ESTRATTO DELLA FONTE>

La sua presenza in Vaticano ha destato curiosità. Ma Saviano spiega: «Ero stato anche ai funerali di Wojtyla, da cronista. Seguivo la vendita dei panini, organizzata dal clan». E sottolinea quanto la figura di Francesco, a differenza delle autorità presenti, abbia voluto essere toccata dagli ultimi.

“Mi sento in colpa. La mia famiglia ha pagato tutto. Io ho scelto, loro hanno solo perso”

Saviano ammette il dolore più intimo: la scomparsa recente della zia, vissuta in solitudine. «Ho la sensazione di aver sbagliato tutto», confessa. «I miei genitori si sono sradicati da Caserta per proteggermi. Io ho fatto carriera, loro hanno solo pagato».

E ancora: «Pensavo di cambiare la realtà con i libri, di accendere una luce. Ma ho solo generato isolamento».

“Il simbolo è di pietra. Non puoi sbagliare, non puoi contraddirti. Non sei più uomo, ma solo rappresentazione”

La condizione di scrittore-simbolo lo opprime: «Esisto per quello che rappresento, non per quello che sono». E il suo ruolo pubblico – protetto, attaccato, giudicato – ha inciso su tutto: amicizie, amore, libertà. «Quando vuoi bene a qualcuno, quella persona deve restare fuori dalla gabbia in cui tu sei chiuso. Nessun amore sopravvive così».

“Ho pensato di farla finita. Ma il corpo ha reagito. E ho capito che la fine non era quella”

ESERCIZIO BREVE 1> Su quali aspetti della vita di Saviano ha inciso il suo ruolo pubblico, secondo l'estratto? Elencali tutti.
ESERCIZIO BREVE 2> Nell'estratto, da quale città si sono sradicati i genitori di Saviano per proteggerlo?

SEZIONE DATI>
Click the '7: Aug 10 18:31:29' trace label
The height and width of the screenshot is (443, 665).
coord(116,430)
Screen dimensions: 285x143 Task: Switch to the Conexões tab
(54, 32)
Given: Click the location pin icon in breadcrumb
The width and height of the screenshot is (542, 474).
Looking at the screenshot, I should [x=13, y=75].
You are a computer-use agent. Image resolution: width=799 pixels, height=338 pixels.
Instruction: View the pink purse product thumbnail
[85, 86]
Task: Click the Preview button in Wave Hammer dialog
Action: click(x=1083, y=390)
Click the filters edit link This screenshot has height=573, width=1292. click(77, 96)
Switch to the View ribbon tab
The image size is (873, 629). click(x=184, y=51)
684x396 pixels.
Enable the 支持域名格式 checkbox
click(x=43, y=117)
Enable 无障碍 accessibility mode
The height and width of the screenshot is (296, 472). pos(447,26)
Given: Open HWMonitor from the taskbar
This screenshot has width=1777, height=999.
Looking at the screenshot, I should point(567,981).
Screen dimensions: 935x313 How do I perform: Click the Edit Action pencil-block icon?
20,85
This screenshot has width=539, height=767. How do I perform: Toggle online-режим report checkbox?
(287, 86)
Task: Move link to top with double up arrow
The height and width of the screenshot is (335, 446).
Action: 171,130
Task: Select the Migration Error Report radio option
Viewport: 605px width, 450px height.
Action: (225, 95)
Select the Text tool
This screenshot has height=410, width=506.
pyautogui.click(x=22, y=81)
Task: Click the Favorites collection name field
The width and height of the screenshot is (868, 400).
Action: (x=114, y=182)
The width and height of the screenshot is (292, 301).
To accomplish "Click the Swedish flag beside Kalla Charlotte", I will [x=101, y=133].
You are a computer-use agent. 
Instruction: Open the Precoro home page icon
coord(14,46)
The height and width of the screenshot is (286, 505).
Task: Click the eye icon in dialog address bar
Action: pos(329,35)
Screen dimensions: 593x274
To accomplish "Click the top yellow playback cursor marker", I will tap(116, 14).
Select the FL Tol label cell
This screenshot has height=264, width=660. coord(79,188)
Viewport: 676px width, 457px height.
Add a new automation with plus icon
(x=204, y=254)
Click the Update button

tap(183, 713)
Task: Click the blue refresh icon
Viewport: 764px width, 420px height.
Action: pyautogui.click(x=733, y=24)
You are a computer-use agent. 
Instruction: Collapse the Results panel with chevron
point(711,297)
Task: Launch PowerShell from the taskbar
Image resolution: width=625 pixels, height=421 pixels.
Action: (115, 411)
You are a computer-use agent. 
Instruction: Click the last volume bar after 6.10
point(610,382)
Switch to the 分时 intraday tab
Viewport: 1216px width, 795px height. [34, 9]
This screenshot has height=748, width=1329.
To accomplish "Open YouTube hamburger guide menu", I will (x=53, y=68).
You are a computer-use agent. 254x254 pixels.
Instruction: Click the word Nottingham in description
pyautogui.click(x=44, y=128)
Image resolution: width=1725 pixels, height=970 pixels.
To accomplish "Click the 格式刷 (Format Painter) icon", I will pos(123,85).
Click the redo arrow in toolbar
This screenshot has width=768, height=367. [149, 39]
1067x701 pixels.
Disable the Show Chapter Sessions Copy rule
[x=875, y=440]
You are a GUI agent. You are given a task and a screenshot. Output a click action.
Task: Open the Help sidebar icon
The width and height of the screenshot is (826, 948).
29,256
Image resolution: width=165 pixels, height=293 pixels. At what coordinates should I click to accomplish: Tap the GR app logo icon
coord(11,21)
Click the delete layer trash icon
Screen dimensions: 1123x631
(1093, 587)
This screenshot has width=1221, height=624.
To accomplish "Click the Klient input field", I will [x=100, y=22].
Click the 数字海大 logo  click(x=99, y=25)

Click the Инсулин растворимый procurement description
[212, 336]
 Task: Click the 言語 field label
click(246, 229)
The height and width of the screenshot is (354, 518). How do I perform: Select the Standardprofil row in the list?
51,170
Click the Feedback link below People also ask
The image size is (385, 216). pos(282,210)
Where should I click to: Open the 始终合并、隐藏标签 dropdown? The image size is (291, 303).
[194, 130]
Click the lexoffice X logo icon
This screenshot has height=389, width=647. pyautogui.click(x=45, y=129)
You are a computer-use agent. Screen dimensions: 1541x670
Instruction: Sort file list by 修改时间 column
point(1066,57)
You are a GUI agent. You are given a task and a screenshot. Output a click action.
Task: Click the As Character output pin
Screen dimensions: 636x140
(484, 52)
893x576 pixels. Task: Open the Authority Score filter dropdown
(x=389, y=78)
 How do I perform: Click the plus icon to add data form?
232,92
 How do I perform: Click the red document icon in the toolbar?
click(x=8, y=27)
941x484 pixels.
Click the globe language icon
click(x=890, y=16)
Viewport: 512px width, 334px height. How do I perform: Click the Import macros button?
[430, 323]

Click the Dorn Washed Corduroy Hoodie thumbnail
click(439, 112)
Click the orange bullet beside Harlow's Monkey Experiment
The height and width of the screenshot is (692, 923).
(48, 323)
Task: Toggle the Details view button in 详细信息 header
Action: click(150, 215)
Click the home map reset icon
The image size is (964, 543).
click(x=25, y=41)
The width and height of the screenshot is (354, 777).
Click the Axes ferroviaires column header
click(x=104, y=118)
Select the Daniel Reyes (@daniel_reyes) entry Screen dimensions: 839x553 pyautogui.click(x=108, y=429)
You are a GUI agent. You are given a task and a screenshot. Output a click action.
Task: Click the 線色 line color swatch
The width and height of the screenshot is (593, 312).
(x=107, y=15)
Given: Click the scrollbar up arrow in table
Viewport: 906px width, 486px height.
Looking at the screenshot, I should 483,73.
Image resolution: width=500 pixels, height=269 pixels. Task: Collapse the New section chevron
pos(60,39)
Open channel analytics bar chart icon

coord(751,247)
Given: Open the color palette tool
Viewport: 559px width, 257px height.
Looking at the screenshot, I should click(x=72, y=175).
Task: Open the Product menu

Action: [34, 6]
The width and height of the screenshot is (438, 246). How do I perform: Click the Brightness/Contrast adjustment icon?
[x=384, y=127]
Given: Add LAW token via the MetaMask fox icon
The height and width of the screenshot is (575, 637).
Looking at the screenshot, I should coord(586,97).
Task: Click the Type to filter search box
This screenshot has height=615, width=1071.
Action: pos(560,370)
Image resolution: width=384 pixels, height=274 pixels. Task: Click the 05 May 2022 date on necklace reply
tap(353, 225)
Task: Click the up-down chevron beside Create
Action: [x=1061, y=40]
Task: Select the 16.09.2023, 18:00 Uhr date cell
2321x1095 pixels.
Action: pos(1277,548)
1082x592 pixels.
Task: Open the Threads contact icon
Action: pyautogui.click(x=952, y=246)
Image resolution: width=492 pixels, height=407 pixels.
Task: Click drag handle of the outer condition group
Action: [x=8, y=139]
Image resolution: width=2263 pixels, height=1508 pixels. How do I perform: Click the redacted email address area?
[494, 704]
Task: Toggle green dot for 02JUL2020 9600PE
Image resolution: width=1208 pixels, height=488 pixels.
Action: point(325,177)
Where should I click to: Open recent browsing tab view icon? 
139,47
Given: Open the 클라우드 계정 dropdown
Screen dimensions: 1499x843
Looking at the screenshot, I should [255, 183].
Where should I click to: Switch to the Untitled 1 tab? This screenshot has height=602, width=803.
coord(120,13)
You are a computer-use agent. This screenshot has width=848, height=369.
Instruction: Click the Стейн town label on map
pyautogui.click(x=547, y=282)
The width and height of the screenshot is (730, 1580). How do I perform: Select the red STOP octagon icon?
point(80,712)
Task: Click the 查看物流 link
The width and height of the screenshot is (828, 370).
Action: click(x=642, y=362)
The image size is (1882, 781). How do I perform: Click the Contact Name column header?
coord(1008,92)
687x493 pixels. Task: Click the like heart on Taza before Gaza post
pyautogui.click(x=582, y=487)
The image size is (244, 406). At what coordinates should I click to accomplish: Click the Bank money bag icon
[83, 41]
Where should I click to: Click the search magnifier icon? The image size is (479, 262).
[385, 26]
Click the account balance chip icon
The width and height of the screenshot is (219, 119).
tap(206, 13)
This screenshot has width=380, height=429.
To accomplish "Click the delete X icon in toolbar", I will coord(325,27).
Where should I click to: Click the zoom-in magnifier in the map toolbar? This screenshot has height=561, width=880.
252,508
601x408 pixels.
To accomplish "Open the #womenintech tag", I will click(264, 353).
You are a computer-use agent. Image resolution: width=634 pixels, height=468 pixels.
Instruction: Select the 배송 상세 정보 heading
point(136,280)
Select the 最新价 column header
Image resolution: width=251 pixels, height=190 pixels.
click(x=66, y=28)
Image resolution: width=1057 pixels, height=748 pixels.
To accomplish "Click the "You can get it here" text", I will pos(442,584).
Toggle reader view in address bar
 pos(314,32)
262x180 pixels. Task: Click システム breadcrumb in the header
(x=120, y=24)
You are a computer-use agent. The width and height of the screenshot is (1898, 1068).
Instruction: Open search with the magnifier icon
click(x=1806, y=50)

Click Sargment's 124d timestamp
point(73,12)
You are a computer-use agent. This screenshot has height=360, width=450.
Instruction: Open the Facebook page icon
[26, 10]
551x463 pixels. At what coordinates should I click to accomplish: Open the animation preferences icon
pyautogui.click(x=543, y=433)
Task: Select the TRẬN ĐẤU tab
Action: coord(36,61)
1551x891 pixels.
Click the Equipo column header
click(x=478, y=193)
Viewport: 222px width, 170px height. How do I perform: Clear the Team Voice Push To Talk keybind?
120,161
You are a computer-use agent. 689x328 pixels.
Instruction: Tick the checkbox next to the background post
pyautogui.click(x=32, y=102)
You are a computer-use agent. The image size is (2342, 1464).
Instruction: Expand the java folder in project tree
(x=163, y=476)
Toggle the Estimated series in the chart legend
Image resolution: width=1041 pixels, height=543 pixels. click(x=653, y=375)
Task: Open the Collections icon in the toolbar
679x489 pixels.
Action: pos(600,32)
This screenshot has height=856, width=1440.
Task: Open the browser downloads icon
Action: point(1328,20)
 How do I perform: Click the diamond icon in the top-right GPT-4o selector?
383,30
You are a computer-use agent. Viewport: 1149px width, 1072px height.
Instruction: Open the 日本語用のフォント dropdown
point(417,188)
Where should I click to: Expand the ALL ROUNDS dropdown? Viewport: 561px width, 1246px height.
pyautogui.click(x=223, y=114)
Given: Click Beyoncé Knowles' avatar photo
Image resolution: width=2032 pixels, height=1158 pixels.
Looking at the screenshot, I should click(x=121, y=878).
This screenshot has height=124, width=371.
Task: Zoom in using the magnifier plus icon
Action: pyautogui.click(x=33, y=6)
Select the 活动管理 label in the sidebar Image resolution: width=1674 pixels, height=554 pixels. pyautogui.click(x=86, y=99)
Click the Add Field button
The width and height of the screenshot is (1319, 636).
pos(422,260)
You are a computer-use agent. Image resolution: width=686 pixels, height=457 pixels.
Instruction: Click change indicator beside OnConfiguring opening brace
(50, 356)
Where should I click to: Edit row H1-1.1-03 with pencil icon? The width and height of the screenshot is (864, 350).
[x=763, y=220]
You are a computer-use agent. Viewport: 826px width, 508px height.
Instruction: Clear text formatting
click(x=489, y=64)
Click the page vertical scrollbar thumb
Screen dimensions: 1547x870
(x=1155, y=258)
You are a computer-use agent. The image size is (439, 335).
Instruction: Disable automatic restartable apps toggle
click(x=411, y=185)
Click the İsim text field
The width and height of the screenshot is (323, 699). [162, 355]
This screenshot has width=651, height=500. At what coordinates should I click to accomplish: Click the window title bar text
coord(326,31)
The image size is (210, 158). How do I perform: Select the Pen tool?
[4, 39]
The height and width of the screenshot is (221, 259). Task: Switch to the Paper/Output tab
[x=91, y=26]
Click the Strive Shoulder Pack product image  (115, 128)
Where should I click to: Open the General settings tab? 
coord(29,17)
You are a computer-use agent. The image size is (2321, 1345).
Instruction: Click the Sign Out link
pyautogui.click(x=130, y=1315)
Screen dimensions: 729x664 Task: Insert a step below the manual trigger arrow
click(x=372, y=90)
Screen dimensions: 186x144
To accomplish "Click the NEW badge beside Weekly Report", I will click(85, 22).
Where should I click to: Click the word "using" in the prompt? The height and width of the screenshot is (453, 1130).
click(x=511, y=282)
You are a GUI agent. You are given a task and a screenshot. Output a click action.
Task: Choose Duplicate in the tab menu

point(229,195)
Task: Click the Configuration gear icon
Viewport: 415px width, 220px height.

RISULTATO 1> Amicizie, amore, libertà.

RISULTATO 2> Da Caserta.